* What is expected *
Print the line containing "The height and width of the screenshot is (273, 436)." and every later line of the records. Keep each one exactly as given, ending with the last.

Collected data
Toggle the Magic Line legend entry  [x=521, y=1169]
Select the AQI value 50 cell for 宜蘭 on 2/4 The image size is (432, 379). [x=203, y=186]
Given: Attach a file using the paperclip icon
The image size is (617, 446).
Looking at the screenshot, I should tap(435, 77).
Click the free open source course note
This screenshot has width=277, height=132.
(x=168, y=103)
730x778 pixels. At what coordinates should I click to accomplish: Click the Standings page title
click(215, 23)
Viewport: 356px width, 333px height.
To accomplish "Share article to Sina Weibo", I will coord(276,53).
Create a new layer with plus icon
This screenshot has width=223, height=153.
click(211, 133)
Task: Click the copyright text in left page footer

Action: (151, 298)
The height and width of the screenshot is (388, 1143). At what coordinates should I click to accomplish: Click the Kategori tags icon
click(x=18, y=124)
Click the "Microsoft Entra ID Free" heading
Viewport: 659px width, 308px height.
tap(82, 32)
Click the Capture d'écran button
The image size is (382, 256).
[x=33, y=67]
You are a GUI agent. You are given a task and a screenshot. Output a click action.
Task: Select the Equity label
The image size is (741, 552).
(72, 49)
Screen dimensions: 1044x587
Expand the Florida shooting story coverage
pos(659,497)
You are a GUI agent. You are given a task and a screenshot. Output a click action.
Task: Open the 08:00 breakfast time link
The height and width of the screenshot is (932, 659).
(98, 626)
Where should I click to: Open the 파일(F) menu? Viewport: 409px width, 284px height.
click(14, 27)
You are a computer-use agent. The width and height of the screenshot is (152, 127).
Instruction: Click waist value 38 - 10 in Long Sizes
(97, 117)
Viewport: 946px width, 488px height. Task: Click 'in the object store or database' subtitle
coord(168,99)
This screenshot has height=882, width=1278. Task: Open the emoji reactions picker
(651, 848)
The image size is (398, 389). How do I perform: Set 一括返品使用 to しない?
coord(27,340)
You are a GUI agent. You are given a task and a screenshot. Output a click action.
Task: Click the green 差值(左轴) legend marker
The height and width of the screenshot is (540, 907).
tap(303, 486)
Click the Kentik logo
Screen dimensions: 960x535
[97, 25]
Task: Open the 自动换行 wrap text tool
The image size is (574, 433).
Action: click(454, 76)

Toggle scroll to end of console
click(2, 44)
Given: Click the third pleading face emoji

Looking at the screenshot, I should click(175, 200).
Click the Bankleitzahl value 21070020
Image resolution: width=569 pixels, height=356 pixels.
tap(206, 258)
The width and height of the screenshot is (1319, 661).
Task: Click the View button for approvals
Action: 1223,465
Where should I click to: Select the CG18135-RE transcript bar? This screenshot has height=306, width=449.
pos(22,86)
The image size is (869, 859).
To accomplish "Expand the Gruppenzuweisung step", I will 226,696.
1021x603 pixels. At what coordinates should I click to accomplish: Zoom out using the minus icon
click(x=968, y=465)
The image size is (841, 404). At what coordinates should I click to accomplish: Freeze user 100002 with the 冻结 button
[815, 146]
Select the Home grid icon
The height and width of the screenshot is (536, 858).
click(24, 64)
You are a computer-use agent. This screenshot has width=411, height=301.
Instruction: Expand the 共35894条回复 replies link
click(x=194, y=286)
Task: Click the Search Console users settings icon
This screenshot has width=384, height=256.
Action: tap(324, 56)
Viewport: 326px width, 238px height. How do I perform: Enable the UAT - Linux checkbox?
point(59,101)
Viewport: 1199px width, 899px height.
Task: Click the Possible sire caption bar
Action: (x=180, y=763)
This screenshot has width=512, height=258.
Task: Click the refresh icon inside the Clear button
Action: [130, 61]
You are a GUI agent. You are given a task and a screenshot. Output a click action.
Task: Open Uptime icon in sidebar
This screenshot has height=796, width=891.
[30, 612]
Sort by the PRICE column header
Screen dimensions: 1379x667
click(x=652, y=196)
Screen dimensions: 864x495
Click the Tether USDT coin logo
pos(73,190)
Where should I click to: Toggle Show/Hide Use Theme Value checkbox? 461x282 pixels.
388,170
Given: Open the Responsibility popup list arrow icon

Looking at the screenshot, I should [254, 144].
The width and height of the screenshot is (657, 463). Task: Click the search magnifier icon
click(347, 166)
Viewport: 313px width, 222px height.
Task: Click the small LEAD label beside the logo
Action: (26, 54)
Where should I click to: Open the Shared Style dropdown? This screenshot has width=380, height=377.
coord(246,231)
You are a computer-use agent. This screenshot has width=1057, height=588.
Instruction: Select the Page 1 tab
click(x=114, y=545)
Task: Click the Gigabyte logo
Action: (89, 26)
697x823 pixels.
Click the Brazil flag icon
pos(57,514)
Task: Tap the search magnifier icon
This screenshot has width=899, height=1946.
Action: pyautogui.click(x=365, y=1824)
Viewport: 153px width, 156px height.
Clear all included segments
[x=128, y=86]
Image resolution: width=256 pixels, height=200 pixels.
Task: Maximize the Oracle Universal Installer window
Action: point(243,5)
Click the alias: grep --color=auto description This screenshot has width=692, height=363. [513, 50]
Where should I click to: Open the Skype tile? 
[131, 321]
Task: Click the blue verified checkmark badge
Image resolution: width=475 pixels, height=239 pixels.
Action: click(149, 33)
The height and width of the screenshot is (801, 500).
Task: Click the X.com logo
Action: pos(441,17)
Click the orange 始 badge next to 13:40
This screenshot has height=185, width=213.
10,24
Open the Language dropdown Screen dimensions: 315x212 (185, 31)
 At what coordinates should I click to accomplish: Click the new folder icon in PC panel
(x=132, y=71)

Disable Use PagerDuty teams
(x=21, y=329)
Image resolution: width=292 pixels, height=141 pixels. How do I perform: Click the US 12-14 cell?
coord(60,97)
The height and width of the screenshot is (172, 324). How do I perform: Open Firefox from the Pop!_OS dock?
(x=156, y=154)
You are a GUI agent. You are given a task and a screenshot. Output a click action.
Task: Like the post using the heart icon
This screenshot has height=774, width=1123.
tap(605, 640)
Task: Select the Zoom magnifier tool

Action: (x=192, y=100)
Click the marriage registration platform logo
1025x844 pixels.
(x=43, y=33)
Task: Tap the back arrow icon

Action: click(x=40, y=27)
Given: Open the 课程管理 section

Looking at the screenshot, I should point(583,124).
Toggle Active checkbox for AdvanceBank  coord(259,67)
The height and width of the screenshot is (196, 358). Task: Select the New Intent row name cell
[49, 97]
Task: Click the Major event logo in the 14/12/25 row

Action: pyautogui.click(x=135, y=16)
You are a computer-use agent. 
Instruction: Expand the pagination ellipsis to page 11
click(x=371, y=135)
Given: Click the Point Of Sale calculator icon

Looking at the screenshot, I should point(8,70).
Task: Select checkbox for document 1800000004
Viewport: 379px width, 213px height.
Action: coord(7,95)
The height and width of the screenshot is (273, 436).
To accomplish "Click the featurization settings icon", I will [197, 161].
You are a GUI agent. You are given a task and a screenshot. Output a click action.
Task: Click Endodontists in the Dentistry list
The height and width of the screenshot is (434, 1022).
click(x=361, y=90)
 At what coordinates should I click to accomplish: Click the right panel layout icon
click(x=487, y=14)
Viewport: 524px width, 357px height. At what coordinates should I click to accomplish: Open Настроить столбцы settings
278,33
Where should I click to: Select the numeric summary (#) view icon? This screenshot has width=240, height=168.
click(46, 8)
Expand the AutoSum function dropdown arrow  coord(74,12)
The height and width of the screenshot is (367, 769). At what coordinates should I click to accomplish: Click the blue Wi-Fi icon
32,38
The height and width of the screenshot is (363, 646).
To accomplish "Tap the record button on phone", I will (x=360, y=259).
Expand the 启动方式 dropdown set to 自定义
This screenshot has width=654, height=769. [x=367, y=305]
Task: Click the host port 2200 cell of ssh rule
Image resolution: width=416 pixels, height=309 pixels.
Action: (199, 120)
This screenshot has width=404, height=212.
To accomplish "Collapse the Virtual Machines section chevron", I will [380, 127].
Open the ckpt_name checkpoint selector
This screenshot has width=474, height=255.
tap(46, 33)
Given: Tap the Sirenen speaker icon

* Response box *
The height and width of the screenshot is (273, 436).
To accomplish "Click the featurization settings icon", I will [197, 161].
You are a GUI agent. You are given a task and a screenshot. Output a click action.
Task: Click Endodontists in the Dentistry list
The height and width of the screenshot is (434, 1022).
click(x=361, y=90)
 At what coordinates should I click to accomplish: Click the right panel layout icon
click(x=487, y=14)
Viewport: 524px width, 357px height. At what coordinates should I click to accomplish: Open Настроить столбцы settings
278,33
Where should I click to: Select the numeric summary (#) view icon? This screenshot has width=240, height=168.
click(46, 8)
Expand the AutoSum function dropdown arrow  coord(74,12)
The height and width of the screenshot is (367, 769). At what coordinates should I click to accomplish: Click the blue Wi-Fi icon
32,38
The height and width of the screenshot is (363, 646).
To accomplish "Tap the record button on phone", I will (x=360, y=259).
Expand the 启动方式 dropdown set to 自定义
This screenshot has width=654, height=769. [x=367, y=305]
Task: Click the host port 2200 cell of ssh rule
Image resolution: width=416 pixels, height=309 pixels.
Action: (199, 120)
This screenshot has width=404, height=212.
To accomplish "Collapse the Virtual Machines section chevron", I will [380, 127].
Open the ckpt_name checkpoint selector
This screenshot has width=474, height=255.
tap(46, 33)
Given: Tap the Sirenen speaker icon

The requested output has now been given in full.